Anthony N Aguirre

TitleAssociate Professor
DivisionAcademic Affairs
DepartmentPBSci-Physics Department
AffiliationsAstronomy & Astrophysics Department
Web Site Web Page
Office325 Isb
Campus Mail StopPhysics Department
Mail1156 High Street
Santa Cruz, CA
Anthony N Aguirre

Research Interests

My current research falls in three main categories. The first and probably largest is the study of cosmological inflation and eternal inflation. Inflation is a compelling component of the standard model of cosmology with considerable observational success. Eternal inflation, which is generic in inflation models, describes a situation where inflation goes on forever, ending only locally and thus continually creating “pockets” or “bubbles” of non-inflation that might have diverse properties and one of which might contain our observable universe. (See here for a review article of mine.) My current research, which assesses whether collisions between expanding “bubble universes” could leave an observable imprint on the cosmic microwave background or other cosmological observables.

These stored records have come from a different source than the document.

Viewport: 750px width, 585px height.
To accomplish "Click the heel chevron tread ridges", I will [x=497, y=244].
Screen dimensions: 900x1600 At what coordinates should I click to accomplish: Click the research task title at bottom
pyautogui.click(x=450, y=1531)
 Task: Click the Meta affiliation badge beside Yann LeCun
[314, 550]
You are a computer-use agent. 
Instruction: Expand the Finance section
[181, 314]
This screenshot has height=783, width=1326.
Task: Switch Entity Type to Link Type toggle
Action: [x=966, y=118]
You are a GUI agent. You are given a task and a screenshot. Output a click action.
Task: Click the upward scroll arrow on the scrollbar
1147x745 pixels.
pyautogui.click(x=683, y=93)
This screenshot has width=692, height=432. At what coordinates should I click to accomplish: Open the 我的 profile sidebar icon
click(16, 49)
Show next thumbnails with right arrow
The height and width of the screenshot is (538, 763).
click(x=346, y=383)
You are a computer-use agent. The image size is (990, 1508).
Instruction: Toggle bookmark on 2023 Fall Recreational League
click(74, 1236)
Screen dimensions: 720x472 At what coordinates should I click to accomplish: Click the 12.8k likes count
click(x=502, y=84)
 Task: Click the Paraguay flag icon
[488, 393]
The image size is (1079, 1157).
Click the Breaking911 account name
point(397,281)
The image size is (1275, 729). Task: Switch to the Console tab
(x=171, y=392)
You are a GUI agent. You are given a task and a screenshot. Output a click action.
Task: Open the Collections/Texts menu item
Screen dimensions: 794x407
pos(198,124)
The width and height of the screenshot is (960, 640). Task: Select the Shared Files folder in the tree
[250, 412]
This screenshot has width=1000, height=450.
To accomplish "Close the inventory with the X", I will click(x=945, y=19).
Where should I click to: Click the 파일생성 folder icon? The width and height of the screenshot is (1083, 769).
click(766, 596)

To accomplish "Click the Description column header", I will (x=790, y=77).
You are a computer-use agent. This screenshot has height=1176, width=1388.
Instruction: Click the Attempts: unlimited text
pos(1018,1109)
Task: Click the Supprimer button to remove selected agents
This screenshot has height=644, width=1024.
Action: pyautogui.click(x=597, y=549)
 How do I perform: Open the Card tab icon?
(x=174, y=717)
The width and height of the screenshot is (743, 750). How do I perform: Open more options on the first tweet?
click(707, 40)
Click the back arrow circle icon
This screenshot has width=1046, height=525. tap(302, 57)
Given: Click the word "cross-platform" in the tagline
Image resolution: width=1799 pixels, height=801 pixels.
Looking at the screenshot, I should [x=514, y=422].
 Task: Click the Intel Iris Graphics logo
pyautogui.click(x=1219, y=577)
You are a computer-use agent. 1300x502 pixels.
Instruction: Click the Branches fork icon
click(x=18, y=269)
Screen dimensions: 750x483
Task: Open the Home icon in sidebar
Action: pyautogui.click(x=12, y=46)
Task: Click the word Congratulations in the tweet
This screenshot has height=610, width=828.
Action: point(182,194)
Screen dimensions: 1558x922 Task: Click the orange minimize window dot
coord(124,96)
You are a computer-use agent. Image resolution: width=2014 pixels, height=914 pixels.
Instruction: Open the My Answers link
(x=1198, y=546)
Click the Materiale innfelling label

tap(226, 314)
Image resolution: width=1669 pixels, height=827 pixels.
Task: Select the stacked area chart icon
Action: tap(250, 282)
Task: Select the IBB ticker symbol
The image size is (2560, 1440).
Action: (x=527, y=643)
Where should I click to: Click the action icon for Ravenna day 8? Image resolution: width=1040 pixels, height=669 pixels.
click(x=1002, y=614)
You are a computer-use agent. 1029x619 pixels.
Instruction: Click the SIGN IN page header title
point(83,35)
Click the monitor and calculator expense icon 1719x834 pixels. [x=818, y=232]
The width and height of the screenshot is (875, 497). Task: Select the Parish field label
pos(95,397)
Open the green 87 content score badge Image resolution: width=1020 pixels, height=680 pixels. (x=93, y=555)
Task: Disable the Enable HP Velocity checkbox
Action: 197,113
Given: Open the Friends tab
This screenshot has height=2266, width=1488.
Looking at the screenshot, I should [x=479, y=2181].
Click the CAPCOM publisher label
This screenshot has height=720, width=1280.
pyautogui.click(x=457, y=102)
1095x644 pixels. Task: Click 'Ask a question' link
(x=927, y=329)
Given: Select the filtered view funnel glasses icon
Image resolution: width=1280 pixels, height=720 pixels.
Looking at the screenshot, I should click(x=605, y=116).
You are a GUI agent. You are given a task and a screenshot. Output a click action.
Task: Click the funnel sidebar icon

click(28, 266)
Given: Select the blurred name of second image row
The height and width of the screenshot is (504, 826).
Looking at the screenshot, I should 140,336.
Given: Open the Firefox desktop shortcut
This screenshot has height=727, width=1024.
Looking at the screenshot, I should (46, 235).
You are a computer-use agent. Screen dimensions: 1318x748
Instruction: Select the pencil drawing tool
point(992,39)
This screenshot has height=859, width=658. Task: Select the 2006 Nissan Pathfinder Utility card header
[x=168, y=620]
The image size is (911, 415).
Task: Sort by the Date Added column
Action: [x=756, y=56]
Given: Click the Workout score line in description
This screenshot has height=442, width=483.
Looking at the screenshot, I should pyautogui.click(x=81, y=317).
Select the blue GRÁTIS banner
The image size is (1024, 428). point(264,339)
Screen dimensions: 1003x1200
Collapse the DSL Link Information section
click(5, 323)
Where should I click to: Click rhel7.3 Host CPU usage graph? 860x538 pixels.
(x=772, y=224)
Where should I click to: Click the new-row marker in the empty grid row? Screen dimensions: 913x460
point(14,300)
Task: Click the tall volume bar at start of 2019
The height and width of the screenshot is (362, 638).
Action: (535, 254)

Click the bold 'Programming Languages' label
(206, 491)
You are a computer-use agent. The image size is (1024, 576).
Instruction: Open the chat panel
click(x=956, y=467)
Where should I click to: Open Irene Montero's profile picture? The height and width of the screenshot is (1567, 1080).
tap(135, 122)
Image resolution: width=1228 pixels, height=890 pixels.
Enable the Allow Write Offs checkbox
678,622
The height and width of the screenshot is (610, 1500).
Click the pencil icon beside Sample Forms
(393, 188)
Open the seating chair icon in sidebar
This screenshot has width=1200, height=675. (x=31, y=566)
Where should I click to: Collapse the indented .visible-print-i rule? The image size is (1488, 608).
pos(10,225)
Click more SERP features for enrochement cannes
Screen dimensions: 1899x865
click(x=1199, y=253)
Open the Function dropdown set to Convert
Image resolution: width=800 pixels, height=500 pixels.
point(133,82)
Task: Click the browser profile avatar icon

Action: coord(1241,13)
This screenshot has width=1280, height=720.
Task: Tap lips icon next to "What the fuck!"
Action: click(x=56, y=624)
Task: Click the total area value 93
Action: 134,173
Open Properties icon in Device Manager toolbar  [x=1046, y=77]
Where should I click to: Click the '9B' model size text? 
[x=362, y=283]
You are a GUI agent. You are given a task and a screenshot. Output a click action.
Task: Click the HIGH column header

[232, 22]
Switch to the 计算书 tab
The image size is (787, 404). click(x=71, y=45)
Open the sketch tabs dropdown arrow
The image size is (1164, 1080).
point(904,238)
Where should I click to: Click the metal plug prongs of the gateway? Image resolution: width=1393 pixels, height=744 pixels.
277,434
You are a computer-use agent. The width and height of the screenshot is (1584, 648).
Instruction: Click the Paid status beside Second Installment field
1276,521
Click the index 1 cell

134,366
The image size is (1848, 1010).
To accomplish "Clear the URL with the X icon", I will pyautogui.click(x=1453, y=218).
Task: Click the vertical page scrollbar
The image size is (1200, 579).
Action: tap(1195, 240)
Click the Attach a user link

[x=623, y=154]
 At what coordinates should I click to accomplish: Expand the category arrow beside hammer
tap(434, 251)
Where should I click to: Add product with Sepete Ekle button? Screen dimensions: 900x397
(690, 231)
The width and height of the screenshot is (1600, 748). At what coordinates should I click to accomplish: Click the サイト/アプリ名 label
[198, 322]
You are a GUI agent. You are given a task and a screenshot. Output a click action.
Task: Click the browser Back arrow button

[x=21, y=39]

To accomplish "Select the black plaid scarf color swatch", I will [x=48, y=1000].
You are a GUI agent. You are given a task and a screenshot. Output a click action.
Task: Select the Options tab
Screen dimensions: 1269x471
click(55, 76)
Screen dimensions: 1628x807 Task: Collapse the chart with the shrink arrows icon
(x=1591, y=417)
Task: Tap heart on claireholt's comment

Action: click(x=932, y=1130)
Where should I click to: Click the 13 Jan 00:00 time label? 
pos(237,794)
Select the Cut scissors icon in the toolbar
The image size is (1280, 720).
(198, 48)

A second set of research focuses on: heavy-element enrichment of the intergalactic medium. Heavy elements, such assilicon, oxygen, and carbon (or “metals” is astro-parlance), are formed inside stars, which are located in galaxies. Yet, these elements are also observed in the "intergalactic medium" between galaxies. These metals may ultimately provide a "fossil record" for star and galaxy formation during the very early universe. I have tackled these issues using theory (such as computer simulations to test various ejection scenarios) and observation (analyzing quasar spectra to see how the elements are distributed outside of galaxies). A major current project seeks to compare a new set of top-notch cosmological simulations to the observations of metal enrichment, to test and constrain these simulations and the physics of metal-ejection that they implement. A second project will use the observed abundances in conjunction with modeling of the intergalactic medium, to test and constrain models of the “ultraviolet background” at high-redshift, which is a combination of radiation from all stars and quasars, and provides a constraint on the history of star and galaxy formation, as well as a crucial input into efforts to model physical cosmology and galaxy formation.

The third category is "other": I’ve also worked on a number of Past projects/topics, including

Dark matter and population III stars

Intergalactic dust

Radically different cosmologies which don’t turn out to be true, but might still be interesting

Black holes (possibly exploding ones)

How to make a universe in your basement (or not)

Can modified gravity substitute for dark matter?